Health rights told Aquino: Universal Health Care is achievable

Press release

December 4, 2010

Health rights told Aquino: Universal Health Care is achievable

“Promoting and protecting health is a basic human right and essential to human welfare. However, from one administration to another, the same issues and deficiencies remain in the list that has plagued the health care situation in the country,” the Medical Action Group said.
In a statement today during its 28th Anniversary, the Medical Action Group (MAG) emphasized that Universal Health Care which is one of the centerpiece programs of the Aquino administration is achievable provided that key health care issues like the health care inequities, failed public health care financing, the continuous exodus of health care professionals and weak health regulation need to be addressed and resolved in attaining Universal Health Care for all Filipinos.
MAG stated that “while every Filipino is entitled to health care as provided by the Constitution, it is regarded more as a privilege, as poverty incidence and social widens.
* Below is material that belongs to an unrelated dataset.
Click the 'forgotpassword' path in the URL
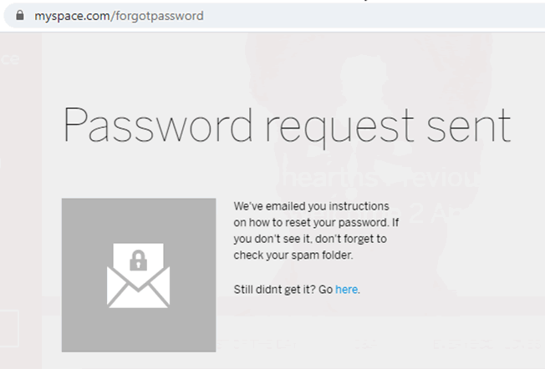point(159,16)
This has made the majority of the Filipinos to rely on the private sector for their health care needs thus making these services more of a commodity rather than entitlement.”
“Universal Health Care is the goal that all Filipinos have access to needed health services and do not suffer hardship paying for it as majority of the poor when an illness striking any of its members is considered as a tragedy,” MAG lamented.
The country’s deteriorating health care situation is urgent not just for the poor themselves but for all Filipinos whose general welfare depends on the good health of all. Radical changes in various arenas of the health care sector are imperative in order to reverse these trends.
MAG further said that “it is evident the system for health regulations has been chronically weak, ineffective and has not been used as an effective policy instrument and out-of-pocket payments for health care services are increasing in the country. This practice is debilitating to the majority of Filipinos who have no pockets to begin with.”
Hence it will be impossible to achieve Universal Health Care without greater and more effective investment in health systems and services. Beyond these, central to attaining Universal Health Care are reforms carefully designed for the benefit of the poor majority.
“The Aquino government needs to raise sufficient funds for health to address one of the obstacles to universal health care coverage of all Filipinos not by imposing new taxes but by becoming true to his campaign slogan Tanggalin ang tiwali, Itama ang mali; Laban na tapat, Laban ng lahat,” MAG stressed.
Good governance is one of the keys to addressing our health care problems because this is an area of concern that involves financial resources. If you plug holes in anomalous projects and corruption, you will have money for health care.
In 1995, the National Health Insurance Law, which established the Philippine Health Insurance Corporation (PhilHealth), called for health insurance for all Filipinos by 2010. The government however must admit that PhilHealth fall short, as national health insurance barely protects 38 percent of all Filipinos as noted in the 2008 National Demographic and Health Survey.